Quando te colam na testa o adesivo de forte, acabou. Realmente pensam que você aguenta tudo, que você é imune à dor, que você não precisa de nada nem de ninguém, que você não sente medo, angústia, solidão, arrependimento, falta, buracos na alma. Te pintam de Robocop, quando na verdade você é só uma pessoa, não de lata, de carne e osso que doem, sangram, de espírito enfraquecido e solitário, precisando desesperadamente de um momento de fraqueza, de surto, de desespero, mas sem poder se dar o luxo de abandonar sua “força”, se não tudo em volta desmorona, junto com você.

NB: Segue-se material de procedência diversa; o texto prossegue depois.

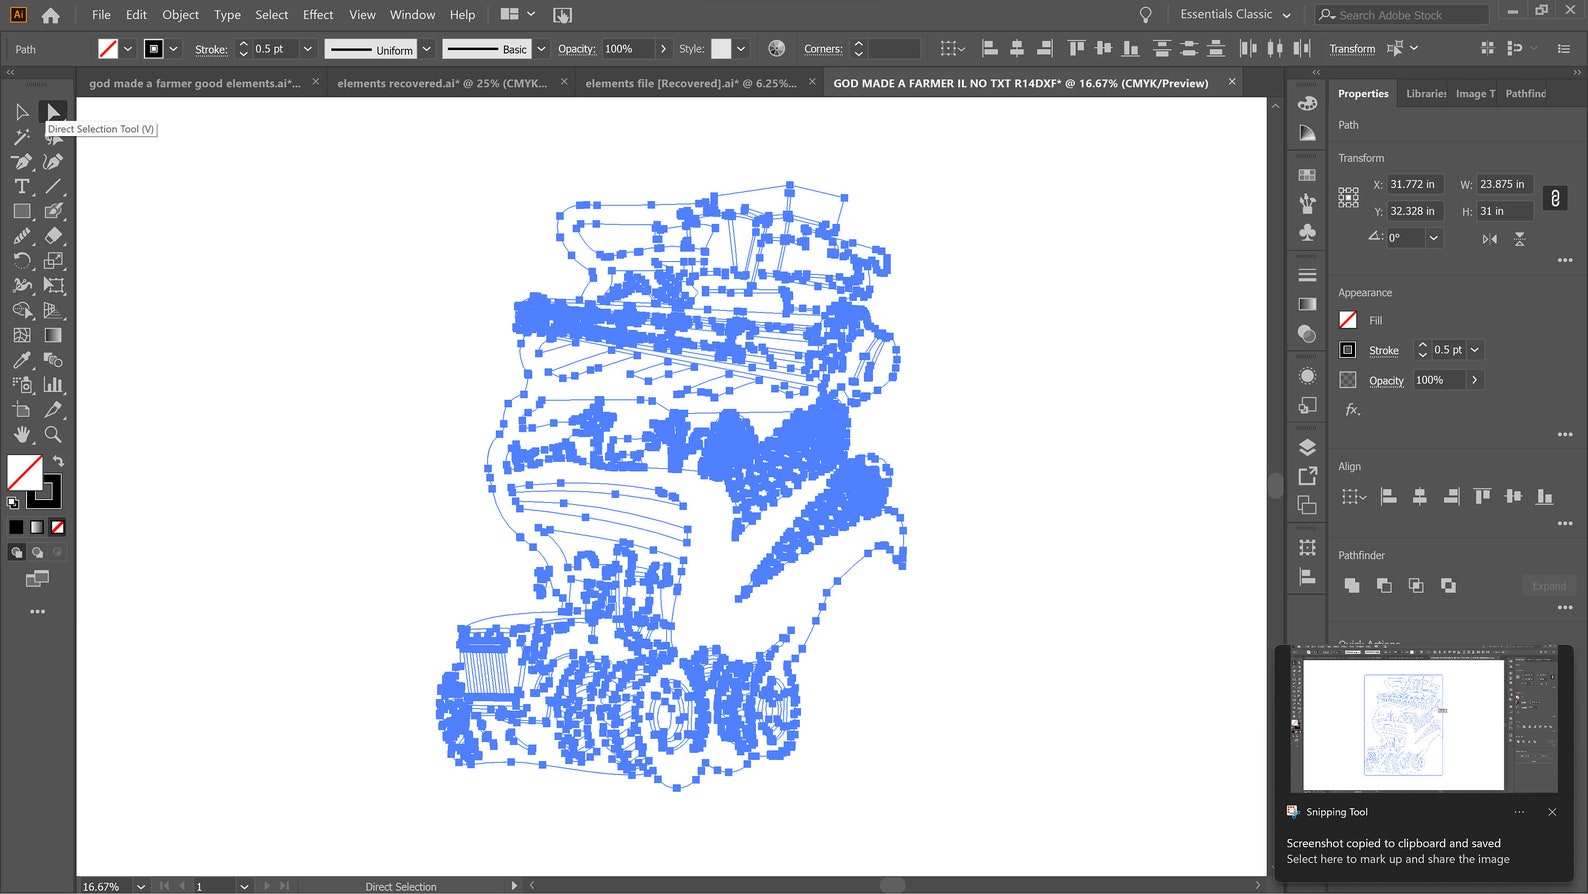Viewport: 1588px width, 894px height.
Task: Open the Basic brush definition dropdown
Action: tap(541, 49)
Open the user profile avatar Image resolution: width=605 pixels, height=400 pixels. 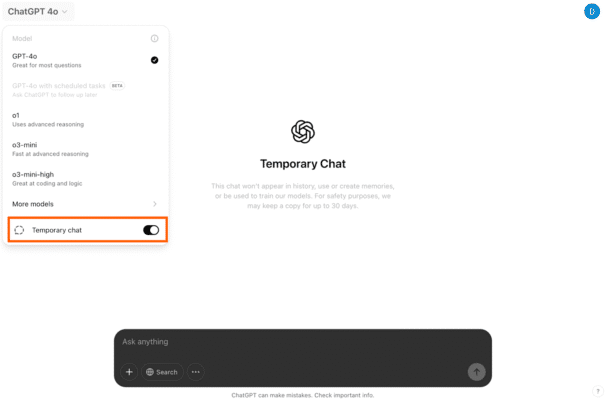tap(591, 11)
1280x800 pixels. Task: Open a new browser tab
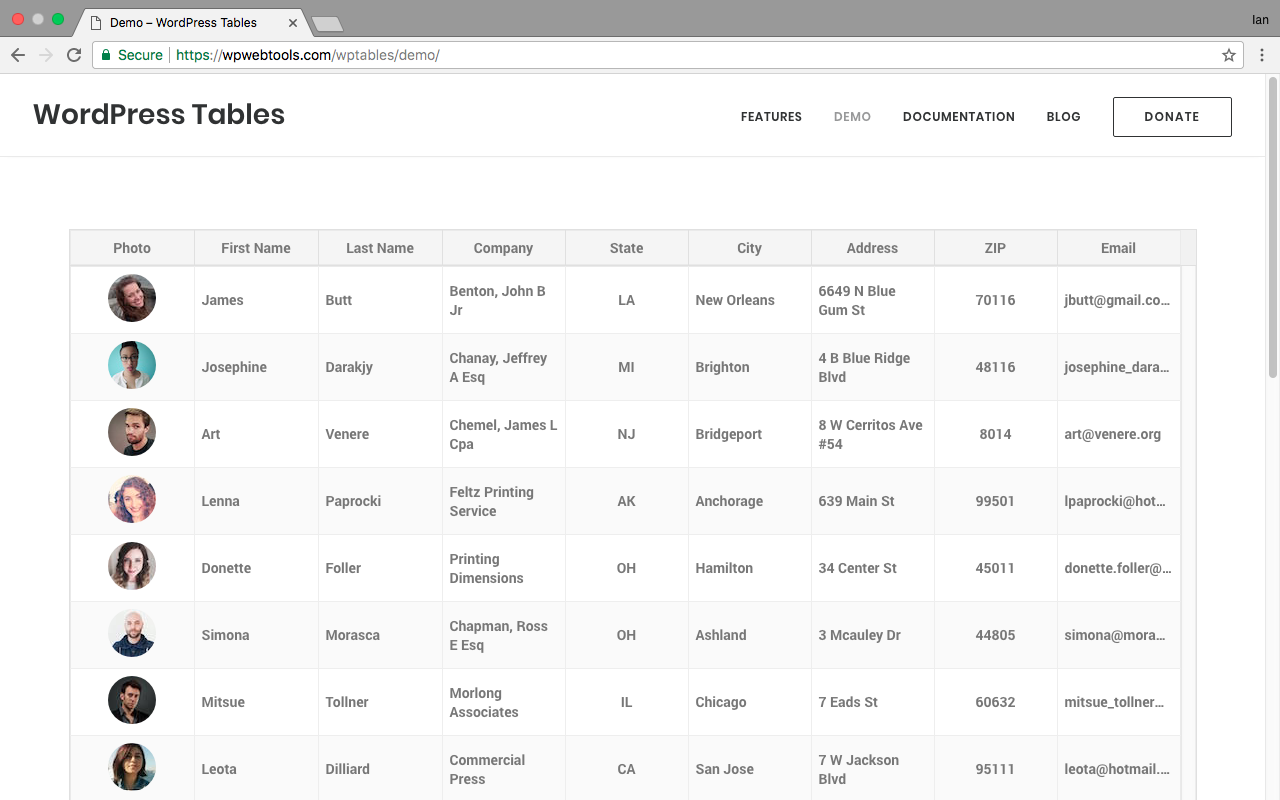coord(327,23)
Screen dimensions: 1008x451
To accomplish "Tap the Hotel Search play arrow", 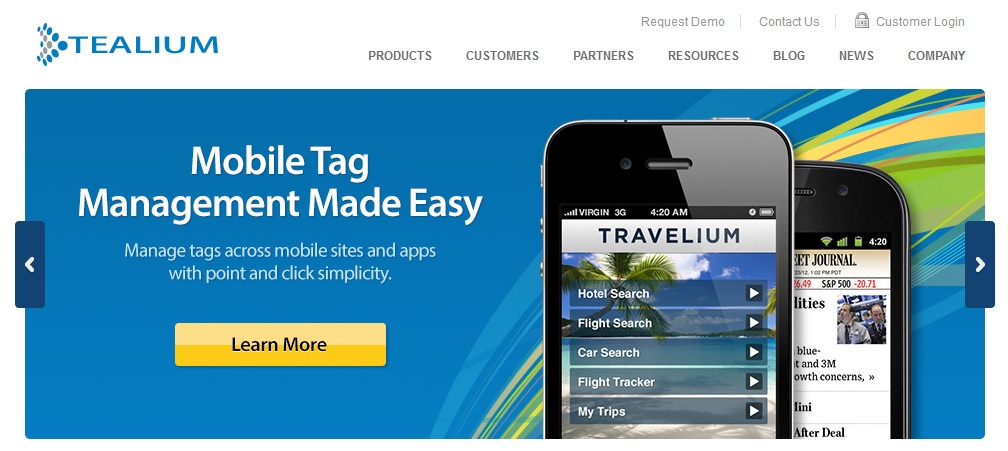I will pyautogui.click(x=753, y=294).
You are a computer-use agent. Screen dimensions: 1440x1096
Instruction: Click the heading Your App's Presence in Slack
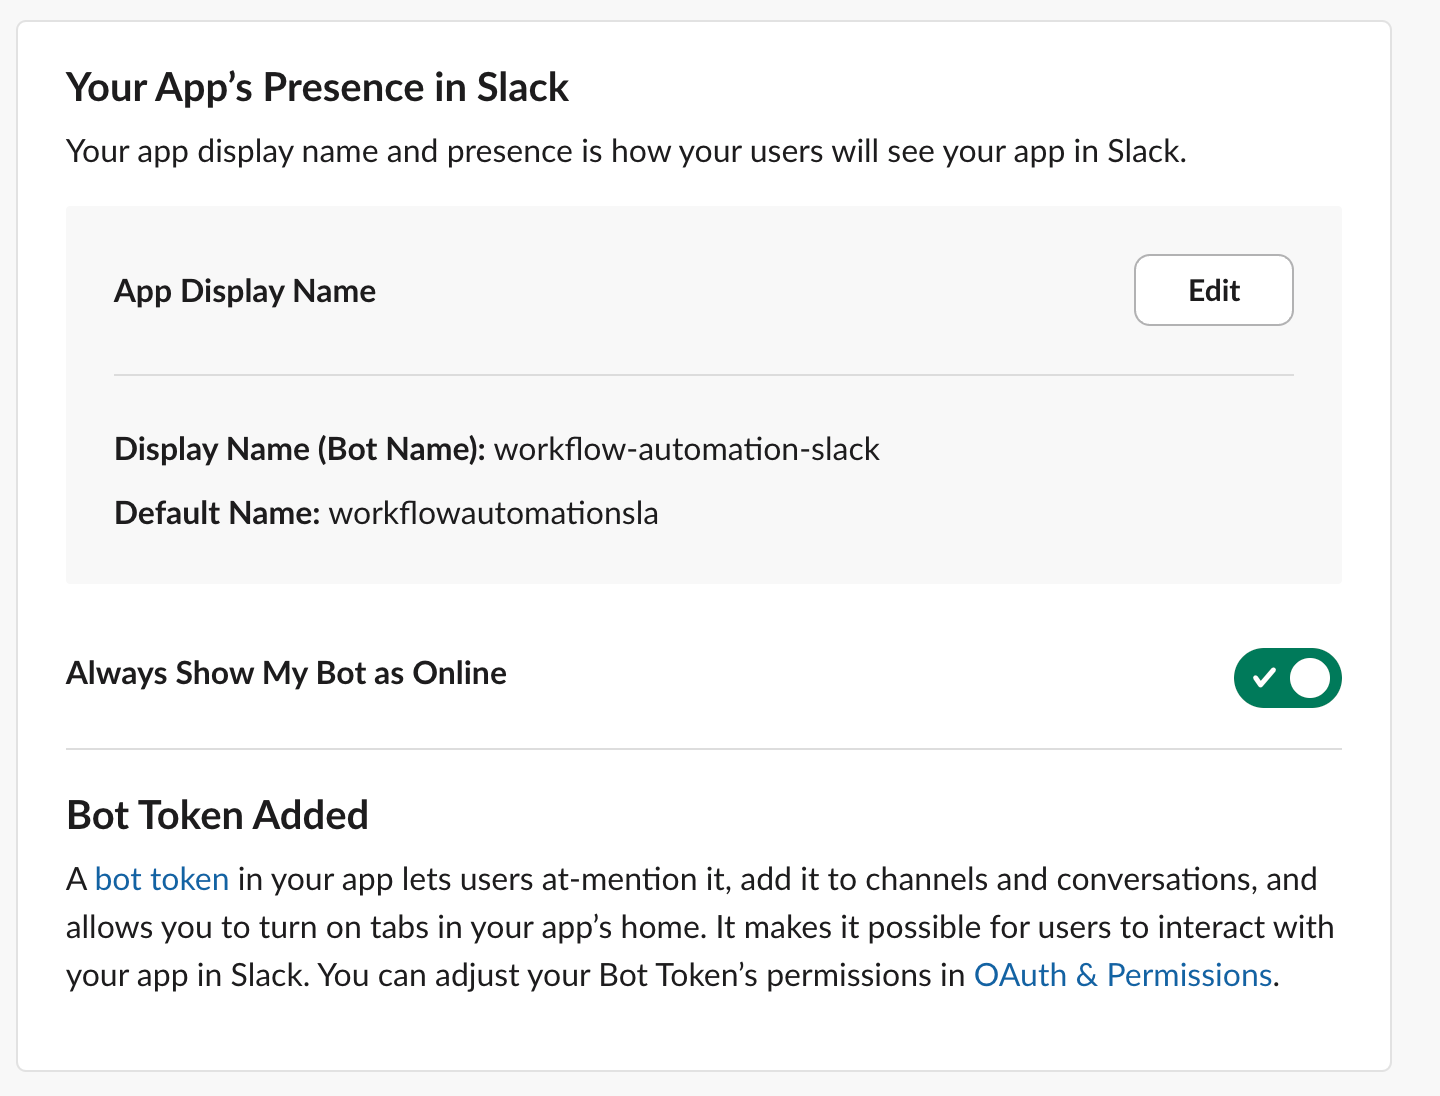pos(317,87)

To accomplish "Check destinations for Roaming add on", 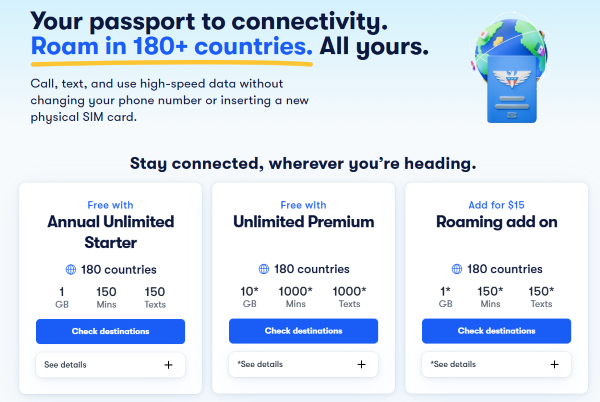I will coord(496,331).
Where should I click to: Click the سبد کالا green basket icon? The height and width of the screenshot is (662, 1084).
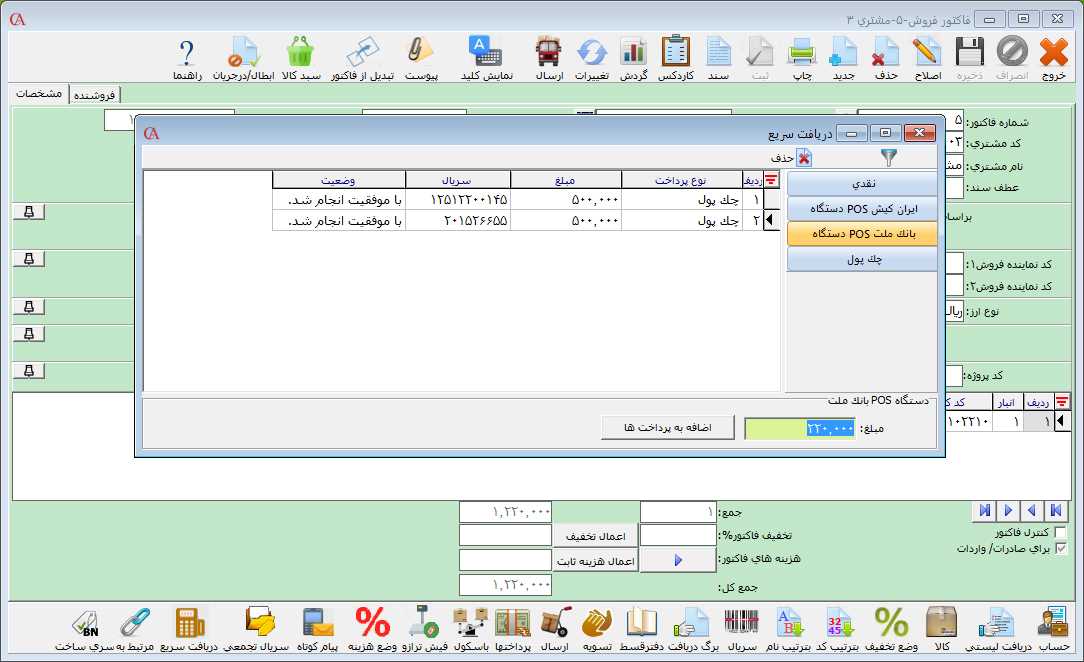click(300, 57)
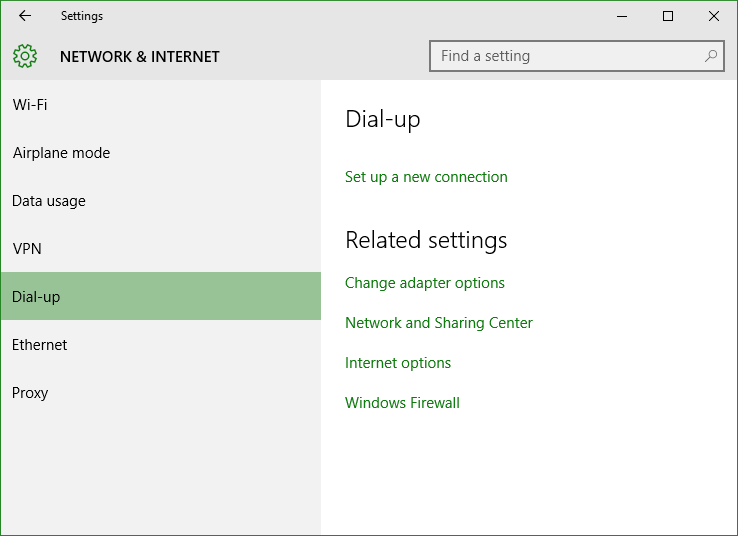The height and width of the screenshot is (536, 738).
Task: Open Network and Sharing Center
Action: pyautogui.click(x=439, y=323)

Chico dizia que “tem dias que a gente se sente como quem partiu ou morreu”, menos o forte, o forte não tem esse direito, o forte tem que vencer tudo, sendo grato à vida pela oportunidade de crescimento que a adversidade traz; porque ainda tem mais essa, pro resto do mundo, o forte só cresce, só aprende, só vira gente, sofrendo. Pro forte não tem essa de Cora Coralina dizer que também crescemos com os toques suaves da alma, aos fortes apenas os golpes duros da vida.

A mãe solo está exausta de ser chamada de guerreira, está exausta de parto com violência obstétrica “porque ela aguenta dor”, está exausta de segurar sozinha a marimba toda. O trabalhador precarizado está exausto de ouvir que trabalha como um touro, está exausto de dormir 4 horas por noite, de andar 3 horas em pé na condução pra ir e mais 3 pra voltar. A mulher que peita os escrotos está exausta de peitar sozinha, está exausta de olhar pro lado e ver que não tem apoio de ninguém, está exausta de ouvir por aí que intimida os homens por sua força. Parece piada, e de péssimo gosto, mas romantizam a força da mulher que assume suas tretas ao mesmo tempo em que se dizem intimidados por ela.

Isso aqui não é um chamado à fraqueza, a irresponsabilidade com suas próprias tretas, ou uma reivindicação do direito de deitar em berço esplêndido e esperar que o resto do mundo te compreenda, porque isso é privilégio de playba, e eu não tenho nada que conversar com playba. Isso é um desabafo, talvez, quem sabe, misturado a um pedido de socorro, de alguém que já ouviu: “e você lá é pessoa de ter medo de alguma coisa?!”, e pensou: “sou sim, eu só queria que enxergassem isso”, mas preferiu calar e assentir.

Isso aqui é a constatação da exaustão de quem um dia, sem motivo algum, recebeu na testa a etiqueta de forte, mas que não aguenta tudo, não quer aguentar tudo, e que vai sucumbir à fraqueza que é sua por direito.